Até o momento, a correlação entre o fenótipo neurodegenerativo e a deficiência de ATM permanece sem solução, mas a hipótese sugerida é que a ATM pode funcionar como o principal agente na manutenção da homeostase celular e na prevenção de doenças no sistema nervoso. A proteína ATM normal pode permitir que os neurônios possam reparar o DNA danificado ou iniciar o caminho da apoptose (KRUMAN et al., 2004; LEE & MCKINNON, 2007). Por outro lado, a neurodegeneração pode ser atribuída à homeostase deficiente de espécies reativas do oxigênio (ROS) após a disfunção da ATM nos neurônios (HOCHE et al., 2012). Outro fator sugerido para a neurodegeneração é a concentração sérica elevada da alfa-fetoproteína (AFP), um marcador para o diagnóstico de pacientes com AT, que tem sido associado ao mecanismo do processo neurodegenerativo.

6.2.4 DIAGNÓSTICO E TRATAMENTO DE AT

Existem alguns distúrbios semelhantes a AT com características clínicas e laboratoriais parecidas. Como por exemplo a ataxia-telangiectasia tipo desordem 2 (ATLD2), ataxia oculomotora apraxia tipo 1 (AOA1), ataxia oculomotora apraxia tipo 2 (AOA2), síndrome de RIDDLE (deficiência de RNF168) e ataxia espinocerebelar com neuropatia axonal (SCAN1) (AMIRIFAR et al., 2019)

A alfa fetoproteína sérica alta é um dos achados laboratoriais da ATM, mas também está alta em outras doenças como AOA2 e RIDDLE. Dessa forma, é de extrema importância fazer o exame genético e comprovar a mutação no gene da ATM, além de observar a presença de ataxia, imunodeficiência, telangiectasia, radiossensibilidade e aumento da AFP, que são fatores que ajudam a diferenciar a AT de outras doenças (AMIRIFAR et al., 2019).

Porém os critérios da ESID (European Society for Immunodeficiencies) esclarecem que para o diagnóstico de AT o paciente precisa ter ataxia e pelo menos mais duas dessas manifestações: telangiectasia oculocutânea, alfafetoproteína elevada cariótipo AT em linfócitos T e hipoplasia na ressonância magnética (AMIRIFAR et al., 2019)

O transplante de células-tronco hematopoéticas para esses pacientes é uma possibilidade e mostrou certa eficácia com o sistema imunológico, mas a sobrevida dos pacientes não melhorou, uma vez que esse transplante não melhora o fenótipo neurodegenerativo da doença.

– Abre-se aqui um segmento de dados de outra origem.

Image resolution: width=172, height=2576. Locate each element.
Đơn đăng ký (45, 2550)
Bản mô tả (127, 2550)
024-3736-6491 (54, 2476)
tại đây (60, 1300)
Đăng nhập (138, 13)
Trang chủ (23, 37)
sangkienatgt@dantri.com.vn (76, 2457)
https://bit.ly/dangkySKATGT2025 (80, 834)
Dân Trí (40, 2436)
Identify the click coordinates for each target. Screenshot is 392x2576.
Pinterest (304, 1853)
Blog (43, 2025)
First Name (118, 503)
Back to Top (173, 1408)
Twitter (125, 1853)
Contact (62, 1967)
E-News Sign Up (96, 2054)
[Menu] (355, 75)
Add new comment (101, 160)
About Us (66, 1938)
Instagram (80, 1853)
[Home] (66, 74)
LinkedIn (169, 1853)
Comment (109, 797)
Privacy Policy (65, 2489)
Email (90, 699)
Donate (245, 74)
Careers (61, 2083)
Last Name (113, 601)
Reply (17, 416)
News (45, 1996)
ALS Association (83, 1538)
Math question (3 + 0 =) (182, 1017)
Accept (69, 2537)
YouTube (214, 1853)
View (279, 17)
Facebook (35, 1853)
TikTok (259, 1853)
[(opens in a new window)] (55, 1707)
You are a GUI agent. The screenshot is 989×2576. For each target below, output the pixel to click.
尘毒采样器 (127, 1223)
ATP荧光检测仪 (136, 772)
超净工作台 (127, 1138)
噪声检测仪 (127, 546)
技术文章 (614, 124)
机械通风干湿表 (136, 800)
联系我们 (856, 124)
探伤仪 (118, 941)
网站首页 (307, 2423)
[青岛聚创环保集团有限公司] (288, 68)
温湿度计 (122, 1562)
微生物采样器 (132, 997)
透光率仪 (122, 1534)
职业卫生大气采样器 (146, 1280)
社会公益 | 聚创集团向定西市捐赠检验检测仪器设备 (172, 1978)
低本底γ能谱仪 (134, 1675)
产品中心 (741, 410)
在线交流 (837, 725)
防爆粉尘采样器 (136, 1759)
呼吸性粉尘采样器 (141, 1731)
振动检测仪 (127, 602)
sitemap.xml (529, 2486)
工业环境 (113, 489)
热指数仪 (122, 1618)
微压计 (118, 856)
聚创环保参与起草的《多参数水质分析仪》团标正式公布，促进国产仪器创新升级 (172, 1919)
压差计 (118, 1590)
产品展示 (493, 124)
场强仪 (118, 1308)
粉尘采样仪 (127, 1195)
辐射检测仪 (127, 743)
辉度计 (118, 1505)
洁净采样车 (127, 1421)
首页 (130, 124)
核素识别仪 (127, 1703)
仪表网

Apesar de nenhum tratamento ser completamente efetivo para a doença, os pacientes podem fazer uso de medicamentos para diminuir os sintomas neurológicos, como amantadina, fluoxetina, buspirona, triexifenidila, baclofeno e clonazepam. Além disso, os glicocorticóides (especialmente dexametasona e betametasona), têm sido relatados por melhorarem os sintomas neurológicos (AMIRIFAR et al., 2019).

O uso de imunoglobulinas é uma solução viável para diminuir as infecções recorrentes em pacientes com AT, além de tratamento profilático com antibióticos (VAN OS et al., 2017) e a vacinação contra patógenos bacterianos respiratórios comuns, como Hemophilus influenzae, vírus influenza e pneumococos, que melhora o status da imunidade nesses pacientes (NOWAK-WEGRZYN et al., 2004).